Competition also poses a significant risk for Arista. Failure to keep on top of enhancements in the space could cause buyers to move onto whichever company is providing the latest/greatest/fastest. By working with industry, offering the best in class support system, and working with the major alliances on future standards, I think Arista has a place in this industry for years to come.
My Arista Buy Price
Q1 earnings, released on May 5th, showed an expected reduction in revenues. This release gave shares a downward jolt in after-hours trading.
2019 Q1 | 2020 Q1 | Change | |
Revenue | $595.4M | $523.0M | (5.3%) |
Gross Margin | 64.5% | 64.7% | 0.2% |
Net Income | $201.0M | $138.4M | (31.1%) |
GAAP EPS came in at $1.73, which beats estimates by $0.21. Revenue was down ~12% from the same period last year at $523M. We knew this would happen, and this was priced in.

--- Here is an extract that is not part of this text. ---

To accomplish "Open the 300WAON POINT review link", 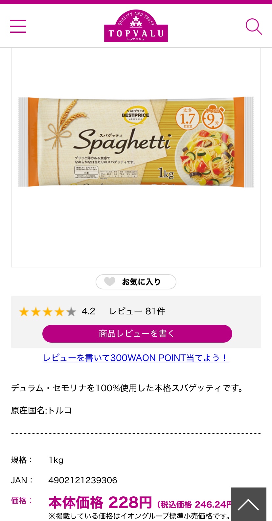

What I was looking for were consistent margins, and we got those (64.7% gross margin).
Unlike many companies, Arista also provided some guidance for the next quarter:
- Revenue between $520 million to $540 million
- Non-GAAP gross margin of 63% to 65%, and
- Non-GAAP operating margin of approximately 35%
If we assume that a slight uptick in revenue growth occurs in the third and fourth quarters (with the larger firms needing to upgrade their networks), I think we're looking at ~$2.2B in 2020 revenues, conservatively. This is roughly $270M less than in 2019. Margins appear to be consistent at Arista Networks, so leaving that at 35%, we have $770M in non-GAAP operating income.
With $1B in share repurchases authorized, and ongoing, Arista could buy back stock at these lower levels that would work out to a pretty level year in terms of EPS and get back to growth in 2021 as companies begin to release the clasps on their pocketbooks.
While I think the days of 30-50% growth are behind us, I do believe that 2021 will be an especially bright year for firms in the networking space, and Arista will benefit from that. At a reasonable 20% growth rate in 2021, Arista Networks would be looking at operating income of around $920M, or an EPS of $12.04 per outstanding share today. This, with no debt, and cash on the balance sheet, would easily command an 18x multiple, or $216 per share.
Hideaway Scores
Image: High-Quality Hideaway Scores via HighQualityHideaway.com
The Hideaway Scores are a methodology I developed over time to quantitatively bring the best stocks into view. It's actually how I came to find Arista Networks. In tracking A+, A, and B rated firms beat the market.
Conclusion
Arista Networks is a company in a growing, in-demand industry. Towards the end of 2019, things were looking a little bleak with customers like Microsoft slowing spending, but this firm might benefit from COVID-19 due to increased network demand.
My target buy price for Arista of $216 assumes a stagnant year this year, followed by a 20% growth in 2021. It also assumes that Arista does not buyback any stock (which it is doing), and it also assumes Arista trades at an 18x multiple, far below the 25 it is trading at today.